▸ **Data provided**:

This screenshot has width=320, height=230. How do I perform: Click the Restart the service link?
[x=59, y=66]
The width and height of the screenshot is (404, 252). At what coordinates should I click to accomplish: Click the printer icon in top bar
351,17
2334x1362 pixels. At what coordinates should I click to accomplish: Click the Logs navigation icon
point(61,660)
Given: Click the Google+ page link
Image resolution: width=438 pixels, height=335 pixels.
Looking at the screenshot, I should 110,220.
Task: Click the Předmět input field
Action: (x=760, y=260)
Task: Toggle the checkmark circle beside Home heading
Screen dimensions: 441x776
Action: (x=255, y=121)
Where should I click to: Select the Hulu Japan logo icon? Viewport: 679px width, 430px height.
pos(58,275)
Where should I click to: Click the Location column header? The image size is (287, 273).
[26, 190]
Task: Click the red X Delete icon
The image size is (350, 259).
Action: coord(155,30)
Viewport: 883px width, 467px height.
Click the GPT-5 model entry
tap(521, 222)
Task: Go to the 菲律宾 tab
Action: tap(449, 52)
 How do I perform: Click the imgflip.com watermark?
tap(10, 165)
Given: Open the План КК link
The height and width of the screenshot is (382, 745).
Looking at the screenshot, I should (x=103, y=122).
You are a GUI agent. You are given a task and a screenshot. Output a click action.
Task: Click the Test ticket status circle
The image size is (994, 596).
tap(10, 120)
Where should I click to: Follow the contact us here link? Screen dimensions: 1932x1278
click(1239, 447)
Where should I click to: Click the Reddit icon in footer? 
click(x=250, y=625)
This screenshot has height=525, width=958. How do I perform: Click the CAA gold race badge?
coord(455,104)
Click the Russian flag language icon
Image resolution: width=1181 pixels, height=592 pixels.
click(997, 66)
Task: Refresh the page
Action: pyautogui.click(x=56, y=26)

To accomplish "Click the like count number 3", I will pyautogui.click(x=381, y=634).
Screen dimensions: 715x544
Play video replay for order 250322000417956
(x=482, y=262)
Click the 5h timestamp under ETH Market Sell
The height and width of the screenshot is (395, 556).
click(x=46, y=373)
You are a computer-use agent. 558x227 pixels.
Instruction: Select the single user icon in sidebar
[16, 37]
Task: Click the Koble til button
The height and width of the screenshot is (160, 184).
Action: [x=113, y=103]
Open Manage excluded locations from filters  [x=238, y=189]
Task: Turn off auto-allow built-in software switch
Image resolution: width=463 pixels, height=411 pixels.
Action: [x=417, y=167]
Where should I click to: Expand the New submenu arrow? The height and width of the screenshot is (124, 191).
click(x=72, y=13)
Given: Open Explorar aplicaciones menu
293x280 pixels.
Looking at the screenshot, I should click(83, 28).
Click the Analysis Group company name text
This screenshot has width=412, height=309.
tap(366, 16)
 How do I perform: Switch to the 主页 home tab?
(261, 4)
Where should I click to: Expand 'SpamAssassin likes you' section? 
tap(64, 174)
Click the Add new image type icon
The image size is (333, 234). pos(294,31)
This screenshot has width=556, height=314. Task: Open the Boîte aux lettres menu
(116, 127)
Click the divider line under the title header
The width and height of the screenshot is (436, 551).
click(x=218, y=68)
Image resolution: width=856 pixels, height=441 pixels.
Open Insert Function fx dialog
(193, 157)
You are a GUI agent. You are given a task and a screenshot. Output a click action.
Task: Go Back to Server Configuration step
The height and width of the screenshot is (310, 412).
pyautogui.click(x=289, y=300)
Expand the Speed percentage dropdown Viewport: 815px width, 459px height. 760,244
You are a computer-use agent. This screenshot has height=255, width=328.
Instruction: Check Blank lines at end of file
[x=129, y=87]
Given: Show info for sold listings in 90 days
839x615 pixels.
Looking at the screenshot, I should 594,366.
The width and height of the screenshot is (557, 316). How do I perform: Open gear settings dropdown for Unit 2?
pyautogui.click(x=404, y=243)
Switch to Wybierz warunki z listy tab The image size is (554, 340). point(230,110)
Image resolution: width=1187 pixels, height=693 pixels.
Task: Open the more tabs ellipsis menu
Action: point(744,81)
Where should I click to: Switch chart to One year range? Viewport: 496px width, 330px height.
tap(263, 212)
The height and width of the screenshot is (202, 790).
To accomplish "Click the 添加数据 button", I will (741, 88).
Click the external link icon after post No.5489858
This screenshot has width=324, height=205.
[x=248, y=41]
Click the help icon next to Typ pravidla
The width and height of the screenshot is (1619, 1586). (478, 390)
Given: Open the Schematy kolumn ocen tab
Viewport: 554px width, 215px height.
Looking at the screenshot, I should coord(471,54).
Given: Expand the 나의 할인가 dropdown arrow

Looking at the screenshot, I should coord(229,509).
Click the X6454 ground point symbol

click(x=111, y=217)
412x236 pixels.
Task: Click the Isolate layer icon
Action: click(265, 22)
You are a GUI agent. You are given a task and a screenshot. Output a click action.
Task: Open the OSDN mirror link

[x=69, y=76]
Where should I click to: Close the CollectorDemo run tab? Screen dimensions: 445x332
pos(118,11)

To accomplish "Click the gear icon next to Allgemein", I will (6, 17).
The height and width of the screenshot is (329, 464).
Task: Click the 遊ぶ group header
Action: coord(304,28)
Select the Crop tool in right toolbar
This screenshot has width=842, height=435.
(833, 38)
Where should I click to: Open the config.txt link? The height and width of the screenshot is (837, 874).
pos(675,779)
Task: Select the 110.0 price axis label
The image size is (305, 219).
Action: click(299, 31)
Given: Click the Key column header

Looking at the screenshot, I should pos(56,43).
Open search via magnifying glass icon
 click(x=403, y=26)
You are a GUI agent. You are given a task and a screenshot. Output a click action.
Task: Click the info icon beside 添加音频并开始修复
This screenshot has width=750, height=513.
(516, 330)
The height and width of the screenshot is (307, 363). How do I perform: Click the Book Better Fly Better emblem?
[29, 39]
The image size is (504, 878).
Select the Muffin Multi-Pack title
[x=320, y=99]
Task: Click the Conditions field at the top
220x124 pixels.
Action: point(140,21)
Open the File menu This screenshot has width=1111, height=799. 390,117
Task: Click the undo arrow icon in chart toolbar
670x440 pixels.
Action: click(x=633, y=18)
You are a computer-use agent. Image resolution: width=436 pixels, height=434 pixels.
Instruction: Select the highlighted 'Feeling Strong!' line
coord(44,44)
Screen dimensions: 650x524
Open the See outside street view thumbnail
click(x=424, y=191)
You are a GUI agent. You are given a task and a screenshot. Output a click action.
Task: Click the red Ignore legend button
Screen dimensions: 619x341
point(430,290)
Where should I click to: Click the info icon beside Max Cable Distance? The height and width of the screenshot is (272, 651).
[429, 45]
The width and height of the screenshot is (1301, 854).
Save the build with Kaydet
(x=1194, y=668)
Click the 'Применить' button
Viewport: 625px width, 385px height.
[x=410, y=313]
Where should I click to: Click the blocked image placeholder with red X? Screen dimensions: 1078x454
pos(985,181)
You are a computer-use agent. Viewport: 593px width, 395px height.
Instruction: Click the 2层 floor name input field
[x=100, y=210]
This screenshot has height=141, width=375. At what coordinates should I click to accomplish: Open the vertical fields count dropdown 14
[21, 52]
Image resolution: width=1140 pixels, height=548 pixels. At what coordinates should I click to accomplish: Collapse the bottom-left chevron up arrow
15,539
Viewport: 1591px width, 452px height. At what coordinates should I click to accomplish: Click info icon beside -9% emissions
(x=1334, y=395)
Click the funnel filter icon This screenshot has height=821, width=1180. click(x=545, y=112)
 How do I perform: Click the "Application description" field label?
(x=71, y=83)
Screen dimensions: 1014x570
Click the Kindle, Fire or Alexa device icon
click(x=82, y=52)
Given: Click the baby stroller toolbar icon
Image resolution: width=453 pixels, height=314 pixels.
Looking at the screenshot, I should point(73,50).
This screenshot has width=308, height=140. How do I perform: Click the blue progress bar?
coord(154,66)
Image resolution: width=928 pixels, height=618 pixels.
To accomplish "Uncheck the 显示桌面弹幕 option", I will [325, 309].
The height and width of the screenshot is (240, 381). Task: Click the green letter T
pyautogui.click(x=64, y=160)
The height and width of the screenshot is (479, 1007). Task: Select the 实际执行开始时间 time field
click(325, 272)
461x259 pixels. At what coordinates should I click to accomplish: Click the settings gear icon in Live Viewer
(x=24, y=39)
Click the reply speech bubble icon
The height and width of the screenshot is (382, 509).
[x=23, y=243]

▸ **What this task involves**: Go through the listing above. Show each line where the word "computer" is found.

▸ **Answer area**:
You are a computer-use agent. 558x227 pixels.
You are a computer-use agent. This screenshot has height=255, width=328.
You are a computer-use agent. Image resolution: width=436 pixels, height=434 pixels.
You are a computer-use agent. Viewport: 593px width, 395px height.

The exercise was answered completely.